## What is needed
Give back the listing underneath, unchanged and complete.

## Task data
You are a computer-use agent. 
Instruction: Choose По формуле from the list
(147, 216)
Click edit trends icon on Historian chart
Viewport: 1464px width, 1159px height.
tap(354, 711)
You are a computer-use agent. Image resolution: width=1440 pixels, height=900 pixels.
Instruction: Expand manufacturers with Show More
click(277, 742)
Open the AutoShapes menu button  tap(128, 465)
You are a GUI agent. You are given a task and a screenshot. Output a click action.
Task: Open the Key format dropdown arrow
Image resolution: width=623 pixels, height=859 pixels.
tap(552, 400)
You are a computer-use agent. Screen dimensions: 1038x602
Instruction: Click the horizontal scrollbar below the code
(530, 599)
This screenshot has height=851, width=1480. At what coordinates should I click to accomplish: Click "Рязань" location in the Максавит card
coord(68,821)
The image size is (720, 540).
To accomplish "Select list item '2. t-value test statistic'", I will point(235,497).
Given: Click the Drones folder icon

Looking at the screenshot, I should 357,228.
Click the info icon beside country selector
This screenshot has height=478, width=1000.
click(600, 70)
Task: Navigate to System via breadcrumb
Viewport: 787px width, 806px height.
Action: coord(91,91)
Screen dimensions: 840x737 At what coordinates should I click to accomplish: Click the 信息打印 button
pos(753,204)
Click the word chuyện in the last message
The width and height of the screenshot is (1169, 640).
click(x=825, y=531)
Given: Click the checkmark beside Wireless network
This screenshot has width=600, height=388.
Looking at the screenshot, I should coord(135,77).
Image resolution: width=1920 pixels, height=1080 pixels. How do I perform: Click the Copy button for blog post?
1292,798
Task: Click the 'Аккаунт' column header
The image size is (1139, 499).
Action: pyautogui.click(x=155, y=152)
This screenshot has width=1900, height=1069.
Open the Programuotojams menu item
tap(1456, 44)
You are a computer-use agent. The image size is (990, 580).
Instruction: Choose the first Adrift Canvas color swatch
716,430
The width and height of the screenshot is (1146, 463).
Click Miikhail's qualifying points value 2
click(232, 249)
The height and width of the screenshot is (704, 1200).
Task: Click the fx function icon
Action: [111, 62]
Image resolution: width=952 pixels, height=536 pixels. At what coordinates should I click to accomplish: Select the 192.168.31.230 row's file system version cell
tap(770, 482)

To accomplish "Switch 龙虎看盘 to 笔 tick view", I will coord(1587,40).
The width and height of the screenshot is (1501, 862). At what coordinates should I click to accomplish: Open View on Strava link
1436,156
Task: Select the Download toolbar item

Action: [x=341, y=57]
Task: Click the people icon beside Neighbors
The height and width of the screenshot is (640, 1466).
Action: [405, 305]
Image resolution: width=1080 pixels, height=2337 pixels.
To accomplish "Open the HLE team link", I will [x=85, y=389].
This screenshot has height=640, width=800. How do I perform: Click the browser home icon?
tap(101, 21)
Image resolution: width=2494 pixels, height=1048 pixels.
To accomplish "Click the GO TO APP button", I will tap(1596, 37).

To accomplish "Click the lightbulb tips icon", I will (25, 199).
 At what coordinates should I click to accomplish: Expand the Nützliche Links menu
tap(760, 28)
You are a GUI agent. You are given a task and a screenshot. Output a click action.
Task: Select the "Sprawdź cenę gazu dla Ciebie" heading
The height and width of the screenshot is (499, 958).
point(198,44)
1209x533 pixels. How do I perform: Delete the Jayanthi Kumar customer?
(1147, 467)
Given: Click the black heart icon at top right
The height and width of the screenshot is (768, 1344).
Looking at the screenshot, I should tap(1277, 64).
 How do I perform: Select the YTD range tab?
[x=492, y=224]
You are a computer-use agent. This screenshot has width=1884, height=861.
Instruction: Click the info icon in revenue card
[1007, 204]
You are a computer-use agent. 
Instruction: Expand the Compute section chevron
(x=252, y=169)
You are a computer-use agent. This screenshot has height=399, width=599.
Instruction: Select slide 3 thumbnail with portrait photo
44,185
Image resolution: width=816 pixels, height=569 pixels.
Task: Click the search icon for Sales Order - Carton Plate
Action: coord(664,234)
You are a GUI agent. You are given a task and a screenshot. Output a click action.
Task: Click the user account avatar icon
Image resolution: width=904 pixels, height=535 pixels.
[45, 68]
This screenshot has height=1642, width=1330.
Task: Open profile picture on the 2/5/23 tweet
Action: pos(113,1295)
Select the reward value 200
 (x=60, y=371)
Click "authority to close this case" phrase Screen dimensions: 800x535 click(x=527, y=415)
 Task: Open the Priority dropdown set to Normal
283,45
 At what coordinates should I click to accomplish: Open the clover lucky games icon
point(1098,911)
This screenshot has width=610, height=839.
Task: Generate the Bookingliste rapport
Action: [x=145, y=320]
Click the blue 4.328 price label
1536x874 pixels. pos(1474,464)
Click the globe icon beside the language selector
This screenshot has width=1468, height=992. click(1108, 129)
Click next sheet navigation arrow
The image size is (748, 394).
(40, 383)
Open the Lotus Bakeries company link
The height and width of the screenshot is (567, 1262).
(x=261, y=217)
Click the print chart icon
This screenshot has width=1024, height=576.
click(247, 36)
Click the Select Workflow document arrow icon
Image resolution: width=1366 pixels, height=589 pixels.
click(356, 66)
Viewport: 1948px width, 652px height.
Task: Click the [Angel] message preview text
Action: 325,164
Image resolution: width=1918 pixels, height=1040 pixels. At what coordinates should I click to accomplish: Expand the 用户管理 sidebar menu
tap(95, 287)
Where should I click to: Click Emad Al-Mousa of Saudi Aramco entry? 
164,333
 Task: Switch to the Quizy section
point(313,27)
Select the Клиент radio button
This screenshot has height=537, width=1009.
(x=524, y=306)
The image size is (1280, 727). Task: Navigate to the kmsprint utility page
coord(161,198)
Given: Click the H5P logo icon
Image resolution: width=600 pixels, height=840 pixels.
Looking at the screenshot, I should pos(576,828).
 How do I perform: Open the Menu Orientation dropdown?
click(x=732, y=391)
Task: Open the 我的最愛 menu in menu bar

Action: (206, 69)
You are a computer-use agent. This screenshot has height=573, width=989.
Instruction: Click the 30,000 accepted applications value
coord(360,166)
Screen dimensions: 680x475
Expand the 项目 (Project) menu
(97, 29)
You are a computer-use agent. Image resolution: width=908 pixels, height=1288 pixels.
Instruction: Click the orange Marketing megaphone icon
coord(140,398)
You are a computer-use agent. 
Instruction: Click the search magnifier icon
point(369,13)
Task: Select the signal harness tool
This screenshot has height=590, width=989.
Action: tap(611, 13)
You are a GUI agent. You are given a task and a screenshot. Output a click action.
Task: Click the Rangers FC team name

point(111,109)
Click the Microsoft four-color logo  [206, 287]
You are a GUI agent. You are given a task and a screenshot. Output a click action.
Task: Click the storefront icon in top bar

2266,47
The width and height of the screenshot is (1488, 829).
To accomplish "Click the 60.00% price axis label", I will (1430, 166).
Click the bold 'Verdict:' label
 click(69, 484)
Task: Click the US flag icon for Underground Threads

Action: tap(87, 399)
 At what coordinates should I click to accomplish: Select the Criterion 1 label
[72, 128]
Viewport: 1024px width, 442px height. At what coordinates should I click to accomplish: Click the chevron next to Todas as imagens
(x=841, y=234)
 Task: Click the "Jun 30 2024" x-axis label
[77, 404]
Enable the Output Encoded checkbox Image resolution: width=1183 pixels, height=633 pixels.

## Solved exercise
You are a computer-use agent. 
Instruction: Choose По формуле from the list
(147, 216)
Click edit trends icon on Historian chart
Viewport: 1464px width, 1159px height.
tap(354, 711)
You are a computer-use agent. Image resolution: width=1440 pixels, height=900 pixels.
Instruction: Expand manufacturers with Show More
click(277, 742)
Open the AutoShapes menu button  tap(128, 465)
You are a GUI agent. You are given a task and a screenshot. Output a click action.
Task: Open the Key format dropdown arrow
Image resolution: width=623 pixels, height=859 pixels.
tap(552, 400)
You are a computer-use agent. Screen dimensions: 1038x602
Instruction: Click the horizontal scrollbar below the code
(530, 599)
This screenshot has height=851, width=1480. At what coordinates should I click to accomplish: Click "Рязань" location in the Максавит card
coord(68,821)
The image size is (720, 540).
To accomplish "Select list item '2. t-value test statistic'", I will point(235,497).
Given: Click the Drones folder icon

Looking at the screenshot, I should 357,228.
Click the info icon beside country selector
This screenshot has height=478, width=1000.
click(600, 70)
Task: Navigate to System via breadcrumb
Viewport: 787px width, 806px height.
Action: coord(91,91)
Screen dimensions: 840x737 At what coordinates should I click to accomplish: Click the 信息打印 button
pos(753,204)
Click the word chuyện in the last message
The width and height of the screenshot is (1169, 640).
click(x=825, y=531)
Given: Click the checkmark beside Wireless network
This screenshot has width=600, height=388.
Looking at the screenshot, I should coord(135,77).
Image resolution: width=1920 pixels, height=1080 pixels. How do I perform: Click the Copy button for blog post?
1292,798
Task: Click the 'Аккаунт' column header
The image size is (1139, 499).
Action: pyautogui.click(x=155, y=152)
This screenshot has width=1900, height=1069.
Open the Programuotojams menu item
tap(1456, 44)
You are a computer-use agent. The image size is (990, 580).
Instruction: Choose the first Adrift Canvas color swatch
716,430
The width and height of the screenshot is (1146, 463).
Click Miikhail's qualifying points value 2
click(232, 249)
The height and width of the screenshot is (704, 1200).
Task: Click the fx function icon
Action: [111, 62]
Image resolution: width=952 pixels, height=536 pixels. At what coordinates should I click to accomplish: Select the 192.168.31.230 row's file system version cell
tap(770, 482)

To accomplish "Switch 龙虎看盘 to 笔 tick view", I will coord(1587,40).
The width and height of the screenshot is (1501, 862). At what coordinates should I click to accomplish: Open View on Strava link
1436,156
Task: Select the Download toolbar item

Action: [x=341, y=57]
Task: Click the people icon beside Neighbors
The height and width of the screenshot is (640, 1466).
Action: [405, 305]
Image resolution: width=1080 pixels, height=2337 pixels.
To accomplish "Open the HLE team link", I will [x=85, y=389].
This screenshot has height=640, width=800. How do I perform: Click the browser home icon?
tap(101, 21)
Image resolution: width=2494 pixels, height=1048 pixels.
To accomplish "Click the GO TO APP button", I will tap(1596, 37).

To accomplish "Click the lightbulb tips icon", I will (25, 199).
 At what coordinates should I click to accomplish: Expand the Nützliche Links menu
tap(760, 28)
You are a GUI agent. You are given a task and a screenshot. Output a click action.
Task: Select the "Sprawdź cenę gazu dla Ciebie" heading
The height and width of the screenshot is (499, 958).
point(198,44)
1209x533 pixels. How do I perform: Delete the Jayanthi Kumar customer?
(1147, 467)
Given: Click the black heart icon at top right
The height and width of the screenshot is (768, 1344).
Looking at the screenshot, I should tap(1277, 64).
 How do I perform: Select the YTD range tab?
[x=492, y=224]
You are a computer-use agent. This screenshot has width=1884, height=861.
Instruction: Click the info icon in revenue card
[1007, 204]
You are a computer-use agent. 
Instruction: Expand the Compute section chevron
(x=252, y=169)
You are a computer-use agent. This screenshot has height=399, width=599.
Instruction: Select slide 3 thumbnail with portrait photo
44,185
Image resolution: width=816 pixels, height=569 pixels.
Task: Click the search icon for Sales Order - Carton Plate
Action: coord(664,234)
You are a GUI agent. You are given a task and a screenshot. Output a click action.
Task: Click the user account avatar icon
Image resolution: width=904 pixels, height=535 pixels.
[45, 68]
This screenshot has height=1642, width=1330.
Task: Open profile picture on the 2/5/23 tweet
Action: pos(113,1295)
Select the reward value 200
 (x=60, y=371)
Click "authority to close this case" phrase Screen dimensions: 800x535 click(x=527, y=415)
 Task: Open the Priority dropdown set to Normal
283,45
 At what coordinates should I click to accomplish: Open the clover lucky games icon
point(1098,911)
This screenshot has width=610, height=839.
Task: Generate the Bookingliste rapport
Action: [x=145, y=320]
Click the blue 4.328 price label
1536x874 pixels. pos(1474,464)
Click the globe icon beside the language selector
This screenshot has width=1468, height=992. click(1108, 129)
Click next sheet navigation arrow
The image size is (748, 394).
(40, 383)
Open the Lotus Bakeries company link
The height and width of the screenshot is (567, 1262).
(x=261, y=217)
Click the print chart icon
This screenshot has width=1024, height=576.
click(247, 36)
Click the Select Workflow document arrow icon
Image resolution: width=1366 pixels, height=589 pixels.
click(356, 66)
Viewport: 1948px width, 652px height.
Task: Click the [Angel] message preview text
Action: 325,164
Image resolution: width=1918 pixels, height=1040 pixels. At what coordinates should I click to accomplish: Expand the 用户管理 sidebar menu
tap(95, 287)
Where should I click to: Click Emad Al-Mousa of Saudi Aramco entry? 
164,333
 Task: Switch to the Quizy section
point(313,27)
Select the Клиент radio button
This screenshot has height=537, width=1009.
(x=524, y=306)
The image size is (1280, 727). Task: Navigate to the kmsprint utility page
coord(161,198)
Given: Click the H5P logo icon
Image resolution: width=600 pixels, height=840 pixels.
Looking at the screenshot, I should pos(576,828).
 How do I perform: Open the Menu Orientation dropdown?
click(x=732, y=391)
Task: Open the 我的最愛 menu in menu bar

Action: (206, 69)
You are a computer-use agent. This screenshot has height=573, width=989.
Instruction: Click the 30,000 accepted applications value
coord(360,166)
Screen dimensions: 680x475
Expand the 项目 (Project) menu
(97, 29)
You are a computer-use agent. Image resolution: width=908 pixels, height=1288 pixels.
Instruction: Click the orange Marketing megaphone icon
coord(140,398)
You are a computer-use agent. 
Instruction: Click the search magnifier icon
point(369,13)
Task: Select the signal harness tool
This screenshot has height=590, width=989.
Action: tap(611, 13)
You are a GUI agent. You are given a task and a screenshot. Output a click action.
Task: Click the Rangers FC team name

point(111,109)
Click the Microsoft four-color logo  [206, 287]
You are a GUI agent. You are given a task and a screenshot. Output a click action.
Task: Click the storefront icon in top bar

2266,47
The width and height of the screenshot is (1488, 829).
To accomplish "Click the 60.00% price axis label", I will (1430, 166).
Click the bold 'Verdict:' label
 click(69, 484)
Task: Click the US flag icon for Underground Threads

Action: tap(87, 399)
 At what coordinates should I click to accomplish: Select the Criterion 1 label
[72, 128]
Viewport: 1024px width, 442px height. At what coordinates should I click to accomplish: Click the chevron next to Todas as imagens
(x=841, y=234)
 Task: Click the "Jun 30 2024" x-axis label
[77, 404]
Enable the Output Encoded checkbox Image resolution: width=1183 pixels, height=633 pixels.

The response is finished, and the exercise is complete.